=== Extrait ===
Le souci d’égalité homme / femme apparaît ainsi dans Bodyguard, où un couple tente de fureter à gauche et à droite pour faire éclater la vérité sur la mort d’un contrôleur sanitaire. Le duo, bien sapé et soigneusement coiffé, est attachant. Monsieur est en détresse et la future Madame Carter, fan des matchs de baseball, lui vient volontiers en aide comme si elle était son prolongement, un prolongement capable d’anticiper la pensée de l’autre. Entre recherche dans les dossiers de la police, transmission d’infos via des vinyles, office de chauffeur pour son fiancé, Doris est la femme idéale. Les coups de poings demeurent, sans surprise à la fin des 40’s, de la compétence de Carter qui reste le défenseur intègre et preux chevalier de la belle. Pas de robe froissée, ni de tête décoiffée par une quelconque empoignade pour la jeune femme. Néanmoins, s’affiche à l’écran une volonté d’approcher la parité. La collaboration des deux personnages possède ses charmes dans ce film au scénario certes efficace mais un peu trop lisse.
=== Matériel ===
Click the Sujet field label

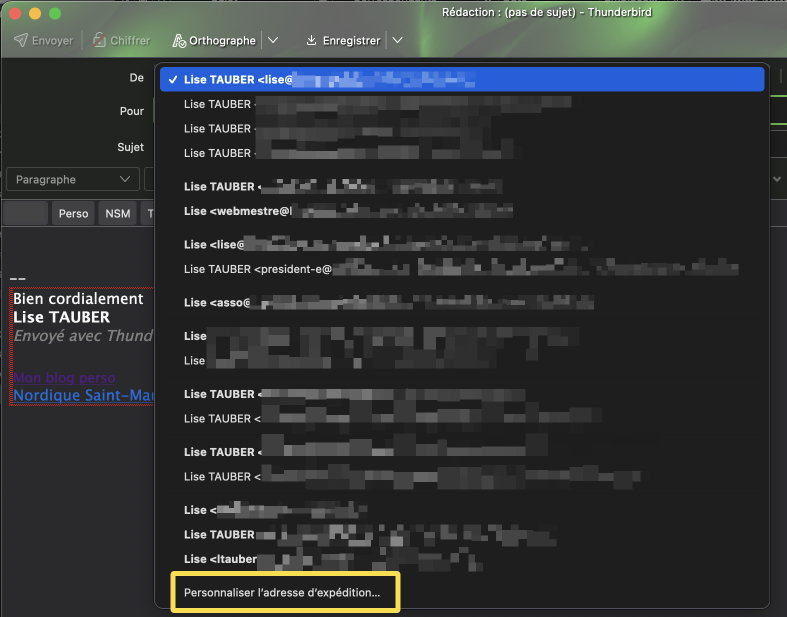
===
D'après l'extrait, de quoi la future Madame Carter est-elle fan ? Le matériel n'a aucun lien avec l'extrait.

Des matchs de baseball.